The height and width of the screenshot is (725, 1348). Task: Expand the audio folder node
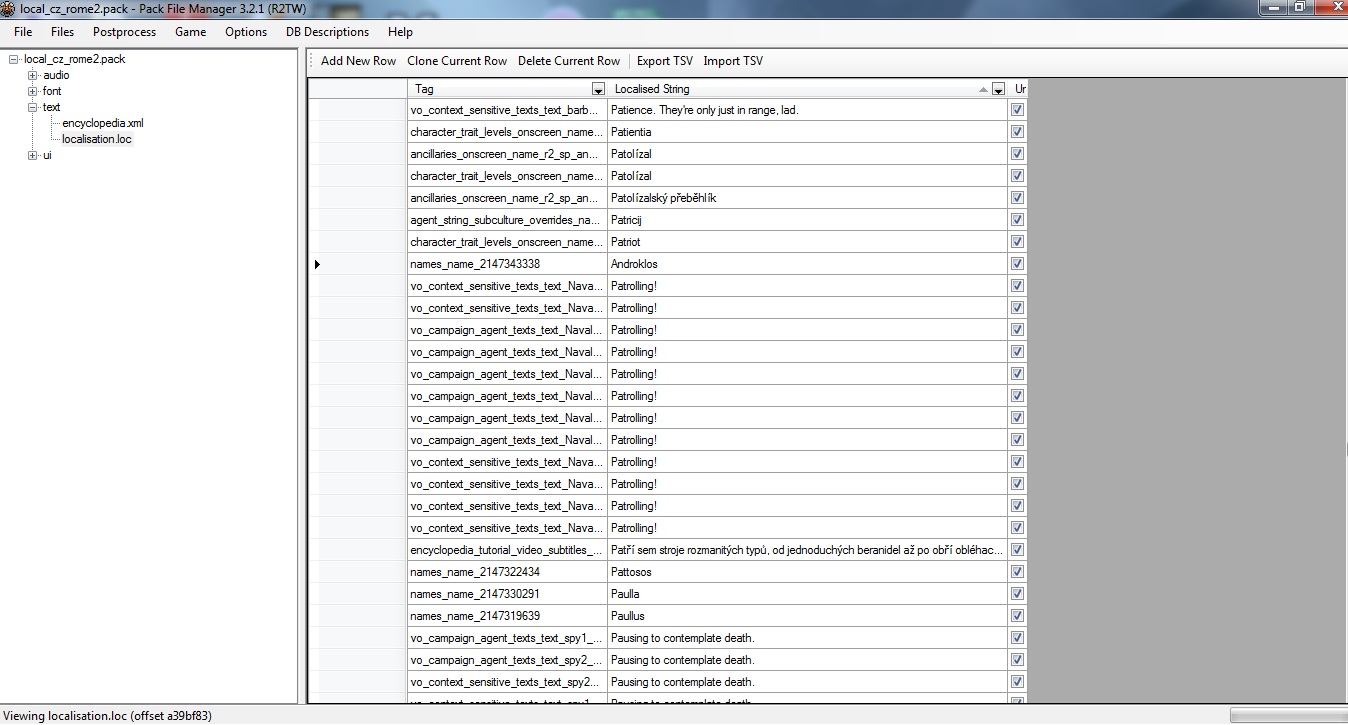coord(32,75)
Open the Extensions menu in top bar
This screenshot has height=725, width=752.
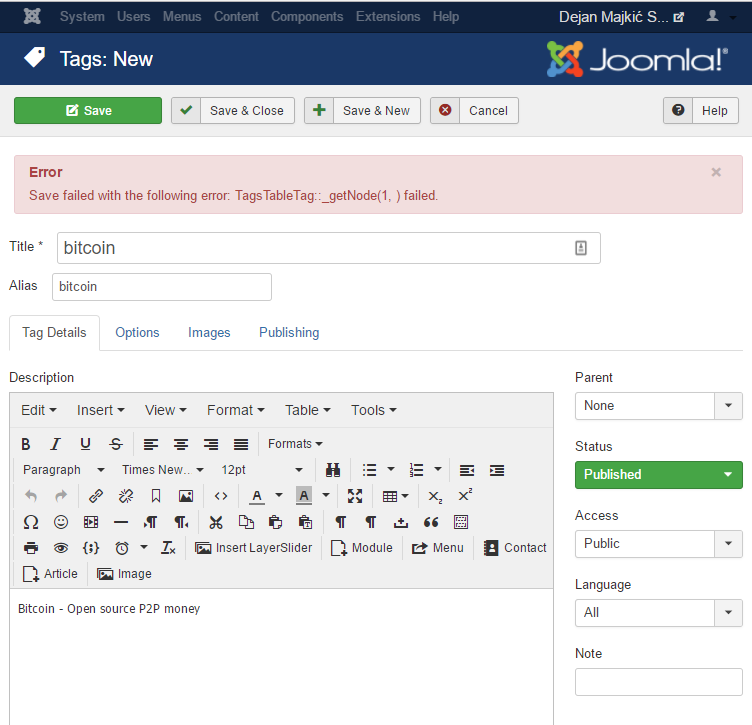click(x=388, y=17)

────

EXERCISE AIM
Using the records above, reproduce exactly the lines from the line containing "Open the Extensions menu in top bar" through the last line, with both ends kept and no pictures.

EXERCISE ANSWER
Open the Extensions menu in top bar
This screenshot has height=725, width=752.
click(x=388, y=17)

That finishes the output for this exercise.